Indeed, team members should be mindful of any data privacy protections and controls in place. At his organization, Lee noticed this was particularly important for younger team members who were already familiar with AI concepts. “There are some who are young, or young at heart, who just want to let it rip,” he says. “We want them to flex their muscle, but we also have to find a balance between innovation and organizational risk.”
That means ensuring that auditors know which AI tools are approved for use and why they are approved. To this end, Lee requires practitioners to disclose any AI use in their audit work. “I don’t restrict them so much about what they do as long as it’s within the rules,” he explains. “All they need to do is put a disclaimer in there to make sure we’re not doing anything that gets us in trouble.”
4. Emphasize the Human Element
While AI tools can supercharge efficiency, public sector functions should never mistake efficiency for accuracy. To ensure accuracy, human reasoning and analysis are key.
“When I explain AI to people, I tell them this: AI is simply just staff,” Richards says. “If you give a staff member a job, you need to understand what they’re doing to supervise it properly. If you don’t communicate properly, your staff is going to give you bad work.”

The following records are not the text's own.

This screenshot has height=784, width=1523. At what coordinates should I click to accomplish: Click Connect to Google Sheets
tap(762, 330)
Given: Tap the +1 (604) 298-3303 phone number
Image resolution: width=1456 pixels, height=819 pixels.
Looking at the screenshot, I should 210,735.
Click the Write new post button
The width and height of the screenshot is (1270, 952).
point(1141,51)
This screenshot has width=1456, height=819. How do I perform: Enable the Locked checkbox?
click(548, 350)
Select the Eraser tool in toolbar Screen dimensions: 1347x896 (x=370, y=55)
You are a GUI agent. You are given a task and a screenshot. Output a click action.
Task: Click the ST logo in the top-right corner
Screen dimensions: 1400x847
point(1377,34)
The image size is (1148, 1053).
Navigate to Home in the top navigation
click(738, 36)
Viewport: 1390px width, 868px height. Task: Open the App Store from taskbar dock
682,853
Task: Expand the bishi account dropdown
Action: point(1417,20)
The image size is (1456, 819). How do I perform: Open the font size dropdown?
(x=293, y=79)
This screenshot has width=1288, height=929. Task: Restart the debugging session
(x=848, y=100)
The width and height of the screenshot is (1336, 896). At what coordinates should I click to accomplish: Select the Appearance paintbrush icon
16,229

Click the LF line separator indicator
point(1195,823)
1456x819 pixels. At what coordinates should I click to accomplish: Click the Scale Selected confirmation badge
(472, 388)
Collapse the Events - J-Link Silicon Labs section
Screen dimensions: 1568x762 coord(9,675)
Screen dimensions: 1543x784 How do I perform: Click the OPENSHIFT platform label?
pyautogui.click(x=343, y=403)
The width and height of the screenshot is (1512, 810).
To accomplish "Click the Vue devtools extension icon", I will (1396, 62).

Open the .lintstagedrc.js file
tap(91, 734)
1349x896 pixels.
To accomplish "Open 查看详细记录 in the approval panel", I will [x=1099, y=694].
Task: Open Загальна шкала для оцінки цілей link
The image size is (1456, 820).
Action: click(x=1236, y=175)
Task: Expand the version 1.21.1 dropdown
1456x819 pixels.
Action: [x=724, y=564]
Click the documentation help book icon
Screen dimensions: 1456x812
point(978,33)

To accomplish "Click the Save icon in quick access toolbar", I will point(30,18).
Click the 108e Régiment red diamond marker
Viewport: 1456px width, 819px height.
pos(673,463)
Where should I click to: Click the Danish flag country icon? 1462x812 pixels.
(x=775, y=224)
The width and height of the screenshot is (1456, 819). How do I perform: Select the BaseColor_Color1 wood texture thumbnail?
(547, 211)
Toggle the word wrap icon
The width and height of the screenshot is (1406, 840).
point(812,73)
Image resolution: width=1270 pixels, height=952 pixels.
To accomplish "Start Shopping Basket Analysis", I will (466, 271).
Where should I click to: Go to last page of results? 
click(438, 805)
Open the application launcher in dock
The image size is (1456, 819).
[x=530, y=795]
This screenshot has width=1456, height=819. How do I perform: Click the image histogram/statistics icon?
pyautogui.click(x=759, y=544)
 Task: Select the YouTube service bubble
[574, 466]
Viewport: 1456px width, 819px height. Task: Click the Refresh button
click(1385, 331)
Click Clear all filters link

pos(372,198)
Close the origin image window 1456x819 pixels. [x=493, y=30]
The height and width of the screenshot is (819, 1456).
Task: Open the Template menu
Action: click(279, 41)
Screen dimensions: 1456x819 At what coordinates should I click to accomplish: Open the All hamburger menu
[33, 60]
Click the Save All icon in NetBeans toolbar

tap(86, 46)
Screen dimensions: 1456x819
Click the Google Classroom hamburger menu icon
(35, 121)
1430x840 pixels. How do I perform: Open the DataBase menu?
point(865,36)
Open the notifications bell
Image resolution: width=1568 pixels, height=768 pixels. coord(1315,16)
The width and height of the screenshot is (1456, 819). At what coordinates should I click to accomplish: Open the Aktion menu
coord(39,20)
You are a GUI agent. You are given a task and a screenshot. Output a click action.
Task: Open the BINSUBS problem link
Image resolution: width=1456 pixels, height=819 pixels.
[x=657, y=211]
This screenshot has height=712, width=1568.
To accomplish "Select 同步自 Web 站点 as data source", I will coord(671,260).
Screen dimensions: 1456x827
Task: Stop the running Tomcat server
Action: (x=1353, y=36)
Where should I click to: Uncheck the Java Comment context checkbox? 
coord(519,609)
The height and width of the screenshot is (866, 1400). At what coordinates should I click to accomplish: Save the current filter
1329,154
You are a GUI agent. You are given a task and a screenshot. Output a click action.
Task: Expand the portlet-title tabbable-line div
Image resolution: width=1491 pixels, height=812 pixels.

To help crystallize this concept, Richards recommends creating a checklist for users to follow that ensures all AI work is completed under a human-focused system of checks and balances. “It’s just something to remind users before they hit buttons in Copilot to validate their work,” he says.
5. Leverage Cross-Generational Talent
In aggregate, worker generations are not starting AI implementation from the same place. Younger generations, especially students, may be more familiar with the capabilities of the AI tools available to them, Habchi says.
“When it comes to any new technologies, my teams have always tried to harness the knowledge of younger generations,” Habchi explains. “It’s been extremely valuable — and fun — to interact with interns in the organization and have them share their experiences with my team.”
Recently, the internal audit team at the Utah System of Higher Education gathered at Utah Valley University for an AI masterclass led by two interns who worked in the university system. In the hour-long class, Mohamad Maiga and Ivan Diaz taught the internal audit team how they could use the department’s existing AI tools to build, deploy, refine, and validate their own AI agents.
Lee has also prioritized this brand of knowledge-sharing in his department’s AI workshops. “We have had some of our staff lead our discussions,” he says. “They have been good at giving their insight and walking people through the basics: what is AI, who are the players in the game, and how to build agents to tackle more specialized tasks.”
In these interactions, however, all knowledge must be appropriately vetted to ensure it can be adapted to the profession, Habchi notes. “When we have a student coming in, we have to prep them a little bit to understand what internal audit is and the outputs we would want from our AI work,” she says. “Otherwise, it’s trash in, trash out.”
Take a Deliberate Approach
In building AI capabilities, a measured approach can help public sector audit functions stay within their risk tolerance. Over time, despite ongoing uncertainty, this approach positions internal audit for stronger results with AI.
“Organizations are going about AI in a very methodical and systematic manner, taking on the right amount of work and getting the right amount of wins,” Richards says. “This is exactly what the public sector mindset should be. Just deliberately cultivating a little extra awareness and education around a few fundamental office tools can result in huge wins.”